◆ WHAT YOU NEED TO DO ◆
1. In the forum thread, reproduce the part that opens with the words containing "If I go through" and closes with "and Google toolbar.", substituting "Dreamweaver" for "Netscape Composer".
2. Turn the forum thread paragraph beginning "If I go through my programs right now" into a bulleted list that keeps each program and its use.

◆ TEXT ◆
==*==

If I go through my programs right now I see trillian, although not perfect lets you IM to many different clients, MailWasher for spam fighting, trial of Nero for burning CDs, hostess for managing my hosts file, Netscape Composer for designing web pages, WebFerret for Internet Searches, DAP for download acceleration and my IE toolbar has Adshield and Google toolbar.


----------



## websurfer (Jun 24, 2002)

Ever thought of making your own mouse cursors or icons? Check out this site.


----------



## Guest (Oct 20, 2002)

Hello websurfer_70,

Thats really  - Thanks 

T2


----------



## byron (Dec 25, 1998)

Hello ilusha2,

I got the hump because you jumped in without checking out NETMEDIC. It does a great deal more than monitor your speeds.
Check it out and see for yourself.


----------



## newkidtopc (Jul 24, 2002)

hi guys,
i tried the netmedic sight but that took me to site regarding some web hosting  
does any one know of other programs which will hopefully increase my net spped(i use 56k modem)
thnx
cheers


----------



## brendandonhu (Jul 8, 2002)

==*==

◆ SUPPLIED INFORMATION ◆
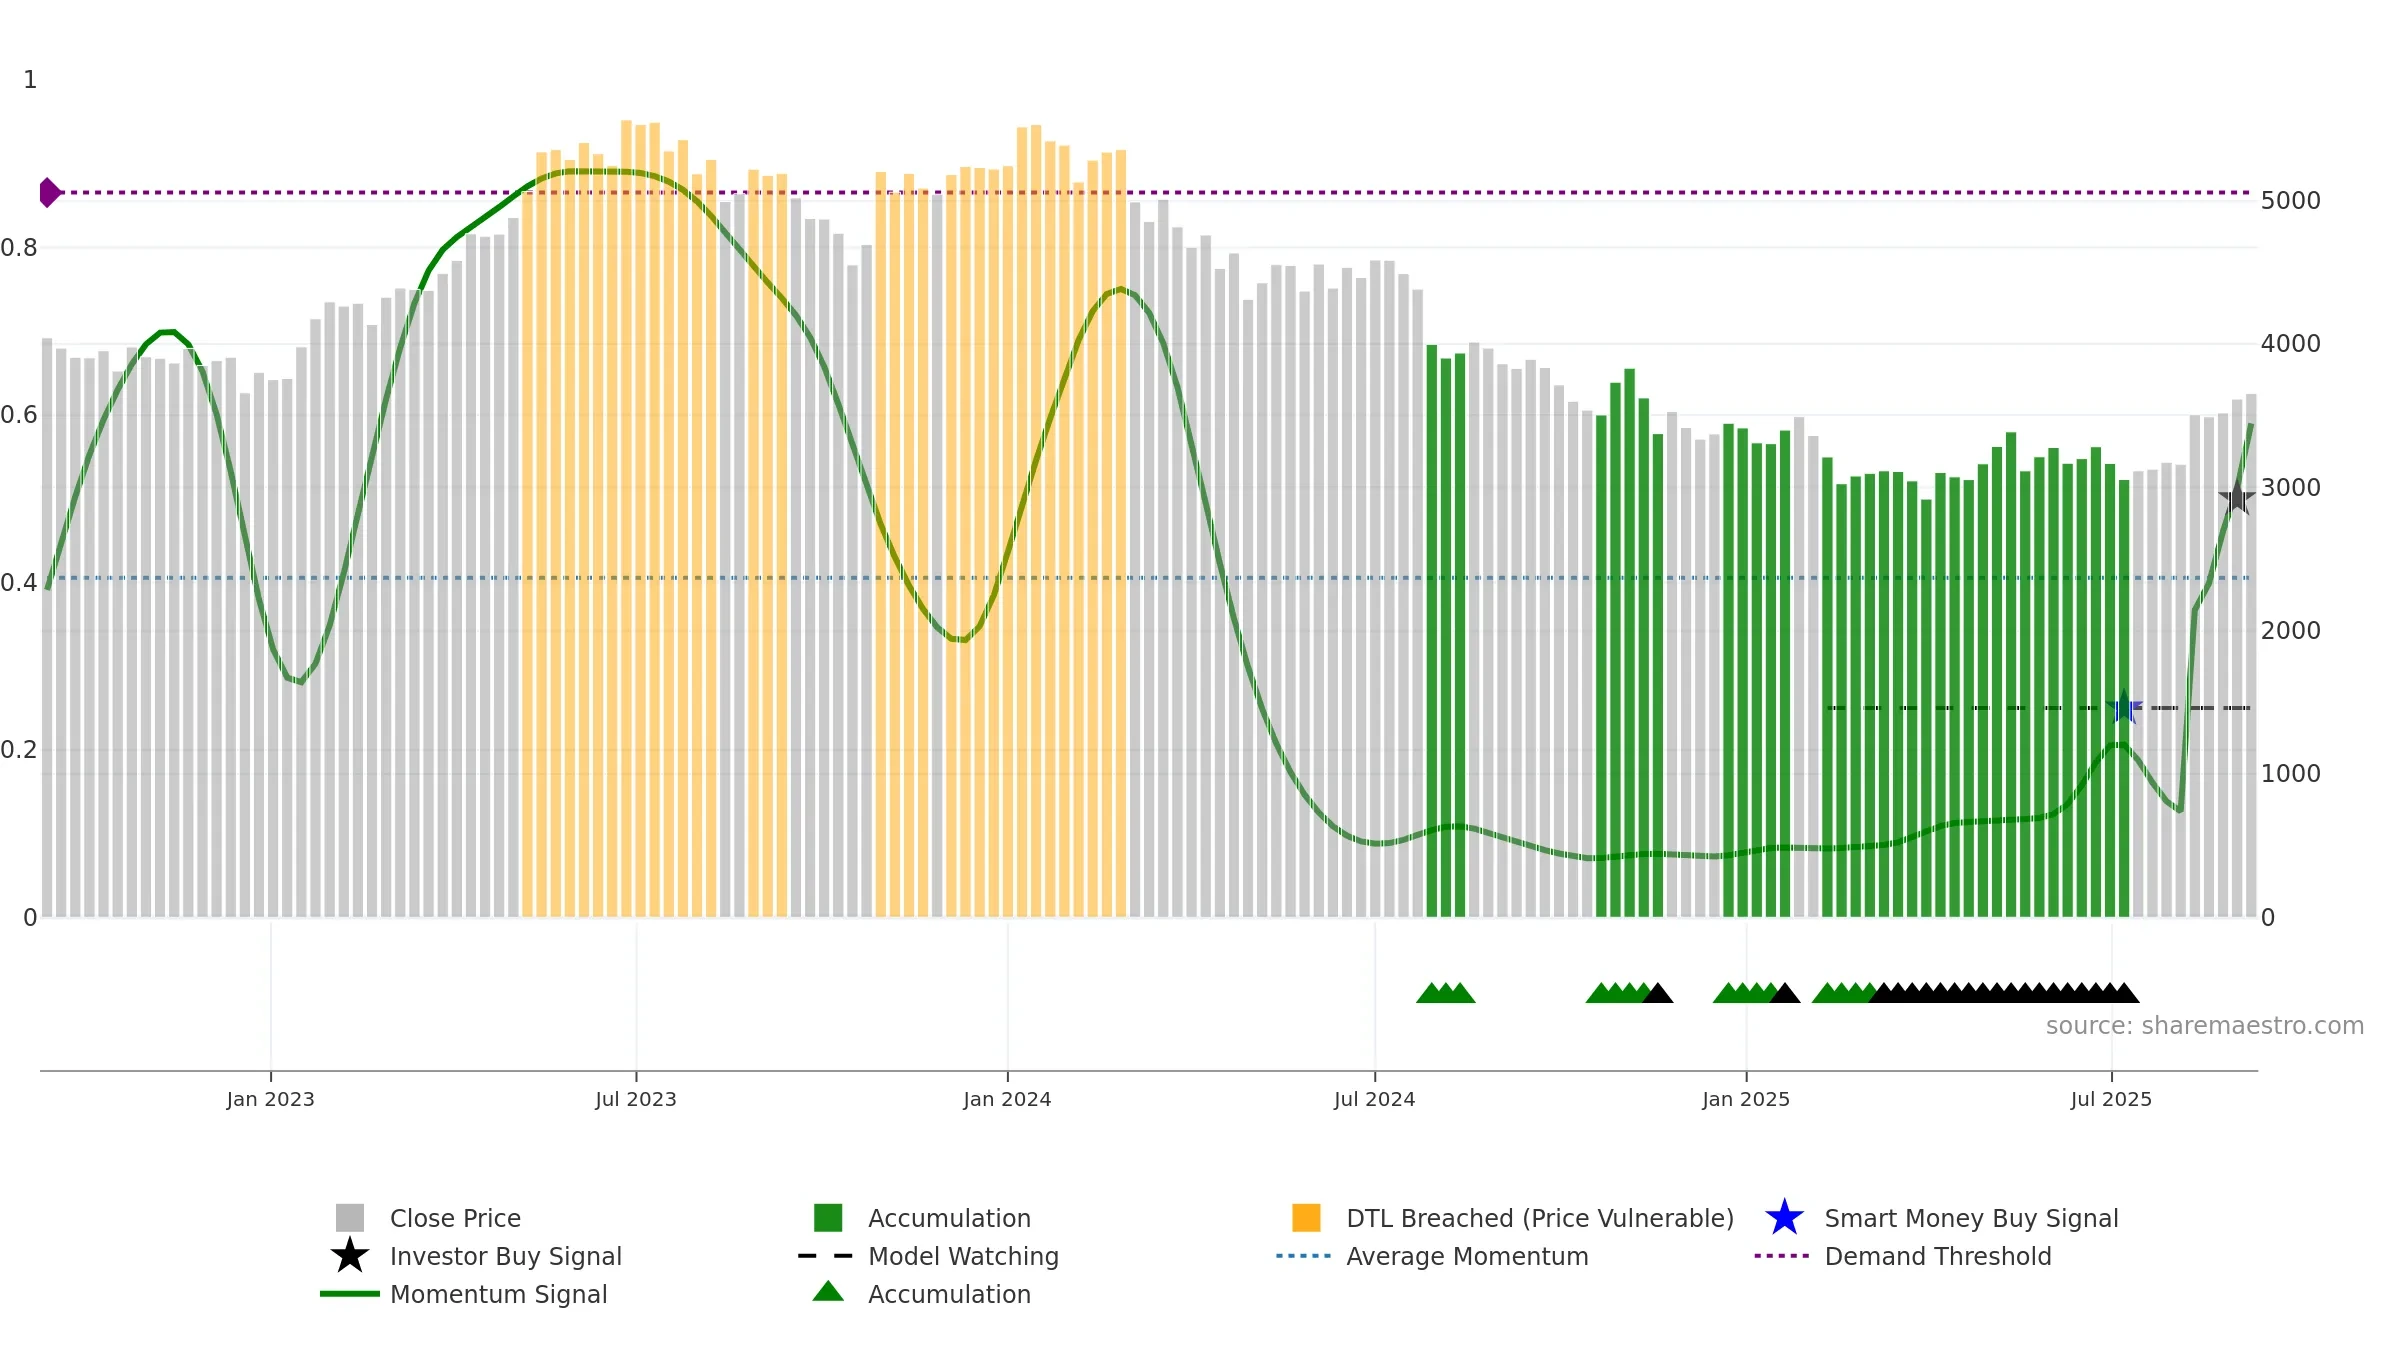Click the Jan 2025 x-axis label
Screen dimensions: 2400x1350
1746,1100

==*==

◆ EXERCISE SOLUTIONS ◆
1.
If I go through my programs right now I see trillian, although not perfect lets you IM to many different clients, MailWasher for spam fighting, trial of Nero for burning CDs, hostess for managing my hosts file, Dreamweaver for designing web pages, WebFerret for Internet Searches, DAP for download acceleration and my IE toolbar has Adshield and Google toolbar.

2.
- trillian: lets you IM to many different clients, although not perfect
- MailWasher: spam fighting
- Nero (trial): burning CDs
- hostess: managing the hosts file
- Netscape Composer: designing web pages
- WebFerret: Internet searches
- DAP: download acceleration
- IE toolbar: has Adshield and Google toolbar